___ GIVEN RECORDS

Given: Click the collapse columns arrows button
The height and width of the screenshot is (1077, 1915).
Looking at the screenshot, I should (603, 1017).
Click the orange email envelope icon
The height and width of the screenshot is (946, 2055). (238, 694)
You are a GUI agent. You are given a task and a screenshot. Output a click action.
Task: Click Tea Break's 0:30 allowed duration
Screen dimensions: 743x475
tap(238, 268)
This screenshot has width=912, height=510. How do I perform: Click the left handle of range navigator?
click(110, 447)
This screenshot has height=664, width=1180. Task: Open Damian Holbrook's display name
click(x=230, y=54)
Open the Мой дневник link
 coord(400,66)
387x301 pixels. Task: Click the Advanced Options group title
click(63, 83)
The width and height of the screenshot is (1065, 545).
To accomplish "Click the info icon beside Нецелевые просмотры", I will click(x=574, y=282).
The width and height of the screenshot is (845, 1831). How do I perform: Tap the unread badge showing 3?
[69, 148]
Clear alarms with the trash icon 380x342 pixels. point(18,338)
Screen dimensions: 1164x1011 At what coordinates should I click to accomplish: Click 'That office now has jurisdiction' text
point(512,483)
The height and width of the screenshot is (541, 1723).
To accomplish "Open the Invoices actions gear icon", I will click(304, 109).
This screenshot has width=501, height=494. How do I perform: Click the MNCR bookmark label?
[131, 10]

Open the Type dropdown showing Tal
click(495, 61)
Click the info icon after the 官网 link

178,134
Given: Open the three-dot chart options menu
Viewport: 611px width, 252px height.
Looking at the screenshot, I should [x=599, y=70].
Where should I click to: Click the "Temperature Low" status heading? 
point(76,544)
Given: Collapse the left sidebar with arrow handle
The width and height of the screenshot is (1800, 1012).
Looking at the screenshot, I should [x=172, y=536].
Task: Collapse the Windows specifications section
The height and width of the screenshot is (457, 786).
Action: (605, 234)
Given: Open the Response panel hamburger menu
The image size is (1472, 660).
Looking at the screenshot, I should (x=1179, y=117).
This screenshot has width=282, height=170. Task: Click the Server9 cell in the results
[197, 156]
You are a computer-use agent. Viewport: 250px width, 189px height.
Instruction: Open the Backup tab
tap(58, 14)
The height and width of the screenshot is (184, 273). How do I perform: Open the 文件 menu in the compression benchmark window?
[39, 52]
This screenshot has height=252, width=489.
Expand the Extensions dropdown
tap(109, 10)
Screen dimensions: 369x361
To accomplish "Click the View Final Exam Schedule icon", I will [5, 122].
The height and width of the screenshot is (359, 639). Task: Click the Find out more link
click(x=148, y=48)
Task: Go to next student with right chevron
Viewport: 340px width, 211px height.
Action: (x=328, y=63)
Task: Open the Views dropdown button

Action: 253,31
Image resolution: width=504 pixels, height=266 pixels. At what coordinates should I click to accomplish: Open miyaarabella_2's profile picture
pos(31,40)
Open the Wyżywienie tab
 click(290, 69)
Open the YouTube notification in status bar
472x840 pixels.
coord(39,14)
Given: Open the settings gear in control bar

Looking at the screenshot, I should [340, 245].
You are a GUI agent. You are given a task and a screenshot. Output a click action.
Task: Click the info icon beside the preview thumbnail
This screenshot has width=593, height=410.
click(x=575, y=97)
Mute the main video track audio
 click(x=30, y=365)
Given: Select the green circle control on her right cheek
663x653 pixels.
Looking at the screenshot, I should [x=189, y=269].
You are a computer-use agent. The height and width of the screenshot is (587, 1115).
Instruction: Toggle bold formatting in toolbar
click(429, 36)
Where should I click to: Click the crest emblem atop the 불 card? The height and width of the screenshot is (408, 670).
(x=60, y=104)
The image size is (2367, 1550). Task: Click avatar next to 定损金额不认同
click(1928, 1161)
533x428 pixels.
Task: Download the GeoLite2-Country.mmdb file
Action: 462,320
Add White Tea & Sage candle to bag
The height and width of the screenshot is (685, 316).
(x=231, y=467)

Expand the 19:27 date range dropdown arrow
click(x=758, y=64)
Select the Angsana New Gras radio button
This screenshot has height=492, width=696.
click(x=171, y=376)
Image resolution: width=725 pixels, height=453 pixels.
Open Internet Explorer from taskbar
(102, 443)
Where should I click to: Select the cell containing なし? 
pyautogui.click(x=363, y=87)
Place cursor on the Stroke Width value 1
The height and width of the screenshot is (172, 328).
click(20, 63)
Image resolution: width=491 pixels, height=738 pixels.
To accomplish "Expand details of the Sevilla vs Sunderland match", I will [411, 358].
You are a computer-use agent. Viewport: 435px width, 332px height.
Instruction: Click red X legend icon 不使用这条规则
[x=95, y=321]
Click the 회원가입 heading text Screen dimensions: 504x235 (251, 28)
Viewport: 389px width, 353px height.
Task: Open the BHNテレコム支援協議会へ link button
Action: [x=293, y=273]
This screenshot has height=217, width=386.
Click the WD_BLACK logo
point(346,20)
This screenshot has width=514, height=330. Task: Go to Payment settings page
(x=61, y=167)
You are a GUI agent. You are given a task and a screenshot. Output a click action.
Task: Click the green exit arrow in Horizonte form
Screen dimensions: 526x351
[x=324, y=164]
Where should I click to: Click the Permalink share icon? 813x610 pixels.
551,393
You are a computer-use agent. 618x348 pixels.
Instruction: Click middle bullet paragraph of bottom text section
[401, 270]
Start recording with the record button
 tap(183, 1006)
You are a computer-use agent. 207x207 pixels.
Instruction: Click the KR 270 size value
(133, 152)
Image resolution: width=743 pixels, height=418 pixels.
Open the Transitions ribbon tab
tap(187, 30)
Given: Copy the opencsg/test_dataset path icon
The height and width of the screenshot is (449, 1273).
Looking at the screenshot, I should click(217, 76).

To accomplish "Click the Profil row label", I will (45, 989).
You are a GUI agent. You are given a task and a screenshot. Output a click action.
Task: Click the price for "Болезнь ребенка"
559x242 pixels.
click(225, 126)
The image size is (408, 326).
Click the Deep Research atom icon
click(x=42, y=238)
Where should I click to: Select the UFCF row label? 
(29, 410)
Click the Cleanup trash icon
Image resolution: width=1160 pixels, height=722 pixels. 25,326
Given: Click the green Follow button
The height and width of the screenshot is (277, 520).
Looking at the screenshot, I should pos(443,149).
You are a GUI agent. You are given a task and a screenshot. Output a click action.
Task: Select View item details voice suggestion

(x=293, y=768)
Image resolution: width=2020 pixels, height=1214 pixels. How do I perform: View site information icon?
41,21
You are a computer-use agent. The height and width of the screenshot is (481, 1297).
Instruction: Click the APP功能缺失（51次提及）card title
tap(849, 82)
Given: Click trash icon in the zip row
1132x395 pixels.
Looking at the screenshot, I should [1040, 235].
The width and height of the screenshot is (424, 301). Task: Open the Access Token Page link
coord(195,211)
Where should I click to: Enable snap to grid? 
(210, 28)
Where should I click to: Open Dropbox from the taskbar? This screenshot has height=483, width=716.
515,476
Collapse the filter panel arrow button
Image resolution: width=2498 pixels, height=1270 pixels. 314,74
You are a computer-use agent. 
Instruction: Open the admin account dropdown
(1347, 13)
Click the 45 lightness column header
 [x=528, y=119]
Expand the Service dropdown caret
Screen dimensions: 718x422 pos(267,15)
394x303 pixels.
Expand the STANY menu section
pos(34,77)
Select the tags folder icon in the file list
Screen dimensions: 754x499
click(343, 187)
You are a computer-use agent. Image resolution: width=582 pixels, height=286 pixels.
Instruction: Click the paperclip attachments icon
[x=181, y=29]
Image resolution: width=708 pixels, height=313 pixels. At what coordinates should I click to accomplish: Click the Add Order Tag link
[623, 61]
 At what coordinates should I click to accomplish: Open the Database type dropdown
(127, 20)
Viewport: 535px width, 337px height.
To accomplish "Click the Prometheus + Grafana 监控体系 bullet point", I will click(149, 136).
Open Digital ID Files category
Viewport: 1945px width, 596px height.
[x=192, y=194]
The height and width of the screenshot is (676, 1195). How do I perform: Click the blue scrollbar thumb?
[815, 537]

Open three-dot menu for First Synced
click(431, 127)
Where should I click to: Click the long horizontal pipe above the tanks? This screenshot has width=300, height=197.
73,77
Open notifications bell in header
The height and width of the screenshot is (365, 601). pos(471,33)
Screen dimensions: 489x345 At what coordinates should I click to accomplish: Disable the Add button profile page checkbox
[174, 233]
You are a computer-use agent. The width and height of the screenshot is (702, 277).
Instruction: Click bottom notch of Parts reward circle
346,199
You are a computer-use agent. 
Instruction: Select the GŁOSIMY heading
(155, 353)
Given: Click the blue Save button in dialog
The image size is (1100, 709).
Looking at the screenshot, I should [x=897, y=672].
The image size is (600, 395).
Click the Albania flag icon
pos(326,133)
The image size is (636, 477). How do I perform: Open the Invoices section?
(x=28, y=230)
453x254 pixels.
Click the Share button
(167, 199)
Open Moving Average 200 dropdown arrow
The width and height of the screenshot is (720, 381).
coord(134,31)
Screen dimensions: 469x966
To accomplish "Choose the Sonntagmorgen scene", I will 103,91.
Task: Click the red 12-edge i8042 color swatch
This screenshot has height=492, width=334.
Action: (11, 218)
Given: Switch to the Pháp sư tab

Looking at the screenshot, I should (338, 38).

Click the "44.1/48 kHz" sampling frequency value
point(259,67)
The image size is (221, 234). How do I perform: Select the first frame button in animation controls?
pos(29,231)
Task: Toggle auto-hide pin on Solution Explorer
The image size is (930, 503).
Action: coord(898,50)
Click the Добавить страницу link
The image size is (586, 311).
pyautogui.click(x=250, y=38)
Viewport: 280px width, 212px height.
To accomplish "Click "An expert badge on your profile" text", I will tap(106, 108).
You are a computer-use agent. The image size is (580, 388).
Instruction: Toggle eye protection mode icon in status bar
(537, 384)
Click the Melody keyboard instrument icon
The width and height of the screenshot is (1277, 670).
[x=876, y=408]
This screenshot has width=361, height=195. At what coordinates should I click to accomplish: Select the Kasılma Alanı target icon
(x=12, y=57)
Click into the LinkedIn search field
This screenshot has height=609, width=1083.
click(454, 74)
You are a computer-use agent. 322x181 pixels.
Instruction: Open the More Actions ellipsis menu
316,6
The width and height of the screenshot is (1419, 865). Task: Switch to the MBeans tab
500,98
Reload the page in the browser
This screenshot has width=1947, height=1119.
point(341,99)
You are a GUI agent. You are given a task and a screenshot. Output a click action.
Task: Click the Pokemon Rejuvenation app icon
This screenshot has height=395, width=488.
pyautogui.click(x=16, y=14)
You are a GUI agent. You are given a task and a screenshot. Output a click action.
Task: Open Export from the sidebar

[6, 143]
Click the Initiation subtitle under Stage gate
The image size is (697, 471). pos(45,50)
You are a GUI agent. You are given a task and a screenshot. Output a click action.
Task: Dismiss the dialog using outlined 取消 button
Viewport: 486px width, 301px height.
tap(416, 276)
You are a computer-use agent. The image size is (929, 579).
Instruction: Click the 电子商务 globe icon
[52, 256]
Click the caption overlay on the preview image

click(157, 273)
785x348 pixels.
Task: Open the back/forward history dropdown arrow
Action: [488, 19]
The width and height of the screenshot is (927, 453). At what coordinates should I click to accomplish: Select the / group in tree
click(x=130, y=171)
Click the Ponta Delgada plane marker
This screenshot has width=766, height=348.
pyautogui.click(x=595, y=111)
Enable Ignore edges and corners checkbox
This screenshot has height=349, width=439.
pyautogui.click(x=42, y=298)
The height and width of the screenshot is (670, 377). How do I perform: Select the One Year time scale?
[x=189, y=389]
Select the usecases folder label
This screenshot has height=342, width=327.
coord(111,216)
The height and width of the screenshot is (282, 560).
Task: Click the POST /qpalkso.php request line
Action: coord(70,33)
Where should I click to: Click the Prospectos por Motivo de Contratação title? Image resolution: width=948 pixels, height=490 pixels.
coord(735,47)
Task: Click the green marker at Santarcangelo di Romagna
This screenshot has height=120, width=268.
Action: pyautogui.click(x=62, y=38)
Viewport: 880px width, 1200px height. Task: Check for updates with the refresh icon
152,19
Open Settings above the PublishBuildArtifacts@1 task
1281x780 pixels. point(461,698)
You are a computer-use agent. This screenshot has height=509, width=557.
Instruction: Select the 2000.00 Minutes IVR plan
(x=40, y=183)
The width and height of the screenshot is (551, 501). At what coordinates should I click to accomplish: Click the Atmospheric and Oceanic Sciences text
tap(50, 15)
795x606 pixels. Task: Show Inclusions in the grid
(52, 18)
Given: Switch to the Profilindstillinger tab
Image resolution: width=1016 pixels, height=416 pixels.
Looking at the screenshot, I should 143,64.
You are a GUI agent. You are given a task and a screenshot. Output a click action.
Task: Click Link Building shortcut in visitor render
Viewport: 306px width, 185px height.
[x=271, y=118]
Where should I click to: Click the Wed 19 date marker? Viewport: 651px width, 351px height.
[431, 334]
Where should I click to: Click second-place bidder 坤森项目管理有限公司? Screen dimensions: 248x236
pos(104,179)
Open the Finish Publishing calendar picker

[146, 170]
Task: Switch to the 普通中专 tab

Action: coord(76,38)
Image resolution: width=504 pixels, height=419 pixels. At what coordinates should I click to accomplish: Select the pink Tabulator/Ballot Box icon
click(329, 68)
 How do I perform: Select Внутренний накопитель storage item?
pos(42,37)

______

WHAT YOU HAVE TO DO :: How many lines in the records contain the string "text", with case counting? Give only the number.

ANSWER TO THIS EXERCISE :: 5